The Dangers of Codeine
Codeine may be viewed as a weakling of an opioid when compared to dangerously addictive chemical cousins like oxycodone and heroin, but it is capable of producing some distressing effects on its own, especially in high doses.
When Taken in High Doses, Codeine Can Produce the Following Conditions:
- Low heart rate
- Low blood pressure
- Dangerously shallow breathing
The Long-Term Effects of Chronic Codeine Abuse Are:
- Memory problems
- Liver damage
- Kidney damage
- Respiratory depression
- Muscle coordination problem
Like other opioids, codeine is capable of slowing down breathing and heart rate. Like other opioids, excessive codeine abuse often leads to overdose. Like other opioids, overdose symptoms are life-threatening. They include:
- Muscle spasms
- Weak pulse
- Loss of consciousness
- Blue lips
- Shallow breathing
- Low blood pressure
- Cardiac arrest
- Excessive vomiting
- Clammy skin
How Professional Treatment Can Help
Whether it is alcohol, opioids, benzodiazepines, or stimulants, professional addiction treatment accomplishes several critical functions designed to get the mind, body, and spirit well.

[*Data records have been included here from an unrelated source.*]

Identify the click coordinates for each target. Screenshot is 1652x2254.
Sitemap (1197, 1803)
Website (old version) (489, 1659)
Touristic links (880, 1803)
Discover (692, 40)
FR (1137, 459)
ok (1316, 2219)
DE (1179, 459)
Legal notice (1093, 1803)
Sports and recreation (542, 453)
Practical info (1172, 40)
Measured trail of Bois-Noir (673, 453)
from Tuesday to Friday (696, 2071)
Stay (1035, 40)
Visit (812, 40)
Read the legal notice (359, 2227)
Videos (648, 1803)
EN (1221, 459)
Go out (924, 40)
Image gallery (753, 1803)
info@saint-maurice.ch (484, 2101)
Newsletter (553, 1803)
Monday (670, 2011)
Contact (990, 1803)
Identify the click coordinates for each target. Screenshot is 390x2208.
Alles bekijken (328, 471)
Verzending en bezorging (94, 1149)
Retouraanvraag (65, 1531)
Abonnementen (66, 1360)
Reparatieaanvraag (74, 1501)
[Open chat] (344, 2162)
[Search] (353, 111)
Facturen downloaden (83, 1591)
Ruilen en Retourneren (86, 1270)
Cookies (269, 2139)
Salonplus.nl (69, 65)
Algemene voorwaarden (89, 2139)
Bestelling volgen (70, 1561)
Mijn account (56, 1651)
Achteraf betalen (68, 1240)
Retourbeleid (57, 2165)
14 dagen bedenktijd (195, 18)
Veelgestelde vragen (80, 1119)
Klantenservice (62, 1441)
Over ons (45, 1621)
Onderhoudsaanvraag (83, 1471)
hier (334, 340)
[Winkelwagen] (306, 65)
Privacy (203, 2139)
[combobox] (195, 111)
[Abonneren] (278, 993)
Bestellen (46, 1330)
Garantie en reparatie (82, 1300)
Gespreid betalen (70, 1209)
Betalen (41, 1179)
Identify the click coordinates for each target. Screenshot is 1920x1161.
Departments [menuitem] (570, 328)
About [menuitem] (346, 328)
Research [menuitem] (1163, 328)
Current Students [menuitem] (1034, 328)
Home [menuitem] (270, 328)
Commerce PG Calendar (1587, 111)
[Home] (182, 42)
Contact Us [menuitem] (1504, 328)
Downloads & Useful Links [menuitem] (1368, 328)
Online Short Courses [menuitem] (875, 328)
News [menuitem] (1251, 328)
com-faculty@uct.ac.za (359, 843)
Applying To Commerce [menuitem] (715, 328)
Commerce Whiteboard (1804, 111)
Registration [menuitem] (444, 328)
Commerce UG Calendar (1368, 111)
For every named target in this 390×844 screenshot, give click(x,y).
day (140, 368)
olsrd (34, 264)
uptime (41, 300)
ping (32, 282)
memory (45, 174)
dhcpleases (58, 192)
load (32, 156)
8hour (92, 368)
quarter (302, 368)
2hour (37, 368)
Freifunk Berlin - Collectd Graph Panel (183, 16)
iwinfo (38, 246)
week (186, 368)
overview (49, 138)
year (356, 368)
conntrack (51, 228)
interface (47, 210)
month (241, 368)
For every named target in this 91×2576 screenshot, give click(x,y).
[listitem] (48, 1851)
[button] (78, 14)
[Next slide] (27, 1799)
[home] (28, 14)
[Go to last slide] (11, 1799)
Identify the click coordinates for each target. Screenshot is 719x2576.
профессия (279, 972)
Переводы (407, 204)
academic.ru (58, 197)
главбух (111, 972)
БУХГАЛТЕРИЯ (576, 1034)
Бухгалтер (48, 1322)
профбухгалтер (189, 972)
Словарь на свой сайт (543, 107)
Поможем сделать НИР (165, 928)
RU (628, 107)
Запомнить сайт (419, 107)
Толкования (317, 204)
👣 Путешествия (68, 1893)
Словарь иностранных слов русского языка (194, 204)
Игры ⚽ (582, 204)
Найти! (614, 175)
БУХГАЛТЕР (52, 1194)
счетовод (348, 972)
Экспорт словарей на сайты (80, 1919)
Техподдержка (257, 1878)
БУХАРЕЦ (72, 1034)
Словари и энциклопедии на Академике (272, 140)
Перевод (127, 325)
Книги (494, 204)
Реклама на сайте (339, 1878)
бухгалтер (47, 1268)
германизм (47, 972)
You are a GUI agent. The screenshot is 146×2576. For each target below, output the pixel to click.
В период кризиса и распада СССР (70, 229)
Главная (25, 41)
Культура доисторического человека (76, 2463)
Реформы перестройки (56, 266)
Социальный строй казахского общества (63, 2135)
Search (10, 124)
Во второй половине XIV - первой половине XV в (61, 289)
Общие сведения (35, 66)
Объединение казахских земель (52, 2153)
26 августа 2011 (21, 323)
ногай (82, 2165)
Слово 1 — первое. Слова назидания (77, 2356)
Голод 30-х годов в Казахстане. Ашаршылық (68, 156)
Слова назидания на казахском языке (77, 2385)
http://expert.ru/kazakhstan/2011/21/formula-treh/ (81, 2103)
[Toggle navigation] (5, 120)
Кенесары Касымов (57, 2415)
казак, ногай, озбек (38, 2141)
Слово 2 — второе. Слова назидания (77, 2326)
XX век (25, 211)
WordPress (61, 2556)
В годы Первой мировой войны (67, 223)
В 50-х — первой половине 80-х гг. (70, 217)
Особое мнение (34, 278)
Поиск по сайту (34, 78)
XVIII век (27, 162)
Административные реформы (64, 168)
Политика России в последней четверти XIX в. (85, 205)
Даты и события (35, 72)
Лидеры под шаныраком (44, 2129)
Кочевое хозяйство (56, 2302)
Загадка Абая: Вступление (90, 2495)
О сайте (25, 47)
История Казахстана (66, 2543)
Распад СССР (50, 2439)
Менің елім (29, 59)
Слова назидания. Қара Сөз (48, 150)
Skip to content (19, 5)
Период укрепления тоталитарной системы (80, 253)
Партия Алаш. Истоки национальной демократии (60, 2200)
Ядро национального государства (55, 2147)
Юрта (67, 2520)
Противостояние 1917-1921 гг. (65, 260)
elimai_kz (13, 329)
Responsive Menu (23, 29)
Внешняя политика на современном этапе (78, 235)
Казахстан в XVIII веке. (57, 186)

The process starts with medical detoxification. In detox, medical staff will provide care and supervision 24 hours a day, seven days a week as codeine is removed from the body. You will also receive medications to treat withdrawal symptoms as well.
After detox, you will receive ongoing care at a treatment facility. You will have the option of enrolling in a partial hospitalization program (PHP) or an intensive outpatient program (IOP). Both options offer intensive treatment and therapy programs on a full-time basis. The only difference is that an IOP will allow you to live at home or some other arranged housing during treatment.
Both are designed to help you get to the underlying causes of your addiction, and they will also equip you with effective strategies to prevent relapse.
After a PHP or IOP, a clinician will arrange aftercare through an alumni program, which allows you access to a recovery community that consists of individuals who are dedicated to achieving lifelong sobriety. They will help you remain connected, inspired, and supported while providing a critical hedge against relapse.